Giancarlo Fisichella, starting at the back of the field due to a three-place grid penalty imposed following a practice infringement, ran into the back of Williams’ Kazuki Nakajima.

Fisichella, who momentarily was airborne before landing in the gravel, was out of the race.

Although Nakajima managed to limp back to the pits, his race was also run as the damage to his rear wing was too much for his team to repair.

With Kovalainen scrabbling around at the back, although he endured many a scrap on his way to 12th, it left Hamilton to fight with Massa at the head of affairs, and a battle royal duly unfolded.

The duo traded fastest laps early on, with Hamilton fairing the better as he reeled in the Brazilian and was within 0.5secs when he pitted at the end of lap 16.

However, it was virtually a ’splash-and-dash’ stop for the Briton as he was in and out in just 6.4secs, and again he opted to use the harder compound tyre, as opposed to the Ferraris who were running on softer rubber.

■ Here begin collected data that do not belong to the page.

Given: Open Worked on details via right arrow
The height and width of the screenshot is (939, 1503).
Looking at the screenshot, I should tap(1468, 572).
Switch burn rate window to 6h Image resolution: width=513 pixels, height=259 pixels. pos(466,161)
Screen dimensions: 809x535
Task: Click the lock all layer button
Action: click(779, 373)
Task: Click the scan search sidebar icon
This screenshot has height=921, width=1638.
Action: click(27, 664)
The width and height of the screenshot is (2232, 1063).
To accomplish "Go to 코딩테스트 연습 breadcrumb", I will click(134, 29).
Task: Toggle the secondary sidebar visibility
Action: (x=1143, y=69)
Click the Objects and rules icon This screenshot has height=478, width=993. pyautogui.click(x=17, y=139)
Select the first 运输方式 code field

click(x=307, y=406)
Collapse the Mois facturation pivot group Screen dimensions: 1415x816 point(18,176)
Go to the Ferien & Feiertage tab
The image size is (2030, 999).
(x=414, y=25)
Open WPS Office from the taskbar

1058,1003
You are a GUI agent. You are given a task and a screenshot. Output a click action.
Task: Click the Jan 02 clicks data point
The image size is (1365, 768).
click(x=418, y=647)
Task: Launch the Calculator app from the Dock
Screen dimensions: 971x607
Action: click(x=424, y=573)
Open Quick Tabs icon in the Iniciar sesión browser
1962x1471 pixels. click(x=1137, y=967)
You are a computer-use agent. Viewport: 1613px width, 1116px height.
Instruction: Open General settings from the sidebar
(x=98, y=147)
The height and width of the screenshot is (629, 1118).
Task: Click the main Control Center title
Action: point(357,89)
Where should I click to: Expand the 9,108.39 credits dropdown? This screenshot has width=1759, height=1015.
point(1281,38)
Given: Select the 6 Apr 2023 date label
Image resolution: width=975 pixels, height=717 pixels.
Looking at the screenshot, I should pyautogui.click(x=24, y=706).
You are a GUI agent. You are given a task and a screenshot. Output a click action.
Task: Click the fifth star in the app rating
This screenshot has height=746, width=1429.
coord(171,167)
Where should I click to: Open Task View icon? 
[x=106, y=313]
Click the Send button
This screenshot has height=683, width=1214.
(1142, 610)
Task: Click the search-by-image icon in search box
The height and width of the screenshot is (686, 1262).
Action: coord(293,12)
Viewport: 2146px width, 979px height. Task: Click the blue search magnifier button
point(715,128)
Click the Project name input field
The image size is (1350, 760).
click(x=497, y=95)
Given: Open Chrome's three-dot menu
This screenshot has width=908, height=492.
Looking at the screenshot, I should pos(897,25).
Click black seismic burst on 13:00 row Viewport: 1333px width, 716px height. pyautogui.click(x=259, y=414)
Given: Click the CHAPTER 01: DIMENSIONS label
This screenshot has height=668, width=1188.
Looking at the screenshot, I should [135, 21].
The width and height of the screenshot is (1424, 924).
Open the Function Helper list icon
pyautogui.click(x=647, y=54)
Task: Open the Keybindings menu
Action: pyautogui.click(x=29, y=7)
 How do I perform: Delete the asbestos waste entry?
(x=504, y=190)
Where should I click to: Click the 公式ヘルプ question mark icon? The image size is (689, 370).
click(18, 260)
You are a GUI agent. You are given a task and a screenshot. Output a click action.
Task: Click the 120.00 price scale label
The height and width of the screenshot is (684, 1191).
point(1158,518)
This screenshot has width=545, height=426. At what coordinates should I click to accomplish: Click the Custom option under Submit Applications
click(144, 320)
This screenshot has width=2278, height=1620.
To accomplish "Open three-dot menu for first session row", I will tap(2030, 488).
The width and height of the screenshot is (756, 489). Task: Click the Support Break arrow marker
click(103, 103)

When Massa pitted three laps later, he managed to stay in front of Hamilton, despite a 9.3secs stop.

But with Hamilton lighter on fuel, he again managed to eat into his friend and rival’s lead before finally pulling off a superb overtaking manoeuvre on lap 24.

Heading down one of the straights the duo ran side by side, wheel to wheel, but as Hamilton had the inside line into the hairpin turn 12, it was enough as Massa had to yield.

With clear air in front of him, and with Hamilton in the faster car, he then started to pull away, to such an extent that at one point he was running a second faster than any of his rivals.

But on lap 32 Hamilton was in again, and it was then clear his team were running a three-stop strategy, running for as long as possible on their favoured harder tyre.

Massa and Raikkonen made their second and final stops on laps 40 and 43, handing the lead back to Hamilton.

When the 23-year-old made his third lightning stop two laps later – taking just 5.9secs – his pit crew at least crucially managed to get him ahead of Raikkonen, but just over five seconds down on Massa.

All three of the leading drivers, though, were now on their least favoured rubber, with Hamilton on the soft option and the Ferraris using the harder compound.

It soon became apparent Hamilton could not make any inroads into Massa, instead his main concern being Raikkonen over the closing stages, although he managed to hold him off to claim second.

After scoring his 200th point for Ferrari, Massa said: ``That was just fantastic.

“It was a very difficult race, with Lewis pushing me hard, but I thought he was light (on fuel) at the start.

“Then when he pitted ahead of me, my team told me straight away he was on three stops. That was a help because he was very strong and I couldn’t hold him.

“I knew I had a chance because three stops is optimistic, so it was difficult, but we made it.

“Three wins is great here, and I think I can get a passport here now!”

Hamilton, who had embraced his pit crew at the end of the race – and with good reason – remarked: “I’m thrilled to have come second from third.

“We knew it was going to be tough to challenge the Ferraris. We were hoping to get some points and finishing in the top five was good.

“But the balance of the car was good and I kept pushing and pushing, so I’m happy.”

Confirming the tyre problem, Hamilton added: “Bridgestone were concerned the tyre would fail, as it did last year (in Turkey).

“But the team did a great job through all the pit stops.”

Raikkonen, following his first corner incident with Kovalainen, said: “I didn’t make a good start.

“Unfortunately for both us he had a puncture and I broke my front wing.

“We chose not to change it because it takes too long, but we got some points and we need to have a better weekend at the next race.”